À surveiller : une éventuelle aggravation des tensions géopolitiques et l’évolution de l’appétit pour le risque.
Perspectives de tendance : mutation de la logique de marché
Dans les prochains jours, l’attention du marché s’est déplacée des données économiques elles-mêmes vers la stabilité du cadre institutionnel qui façonne la politique économique. La décision de la Cour suprême pourrait constituer le prochain jalon clé. Si le jugement accroît les inquiétudes sur la soutenabilité budgétaire, il pourrait pousser les rendements des obligations à long terme encore plus haut, ce qui, via la chaîne « fuite vers la sécurité - substitut de confiance », continuerait de profiter à l’or tout en pesant sur le dollar.
Dans le même temps, la manière dont la Fed gérera la pression politique déterminera le seuil minimal de crédibilité du dollar. À court terme, le marché pourrait continuer à digérer l’incertitude générée par cette crise, le dollar restant en phase de consolidation plutôt faible, tandis que l’or, après avoir franchi des seuils clés, devrait renforcer son statut d’actif de réserve « apolitique ».
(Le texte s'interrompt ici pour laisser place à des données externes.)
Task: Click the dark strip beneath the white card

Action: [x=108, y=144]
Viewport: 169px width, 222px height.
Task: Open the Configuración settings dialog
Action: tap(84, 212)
Dans l’ensemble, le marché traverse une période de transition où les points d’ancrage traditionnels de la valorisation sont remis en question. La « prime de risque institutionnel » issue du marché des Treasuries se propage désormais aux marchés des devises et des métaux précieux, remodelant les évaluations. À ce stade, comprendre la chaîne de transmission du risque est plus important que de poursuivre les fluctuations de prix.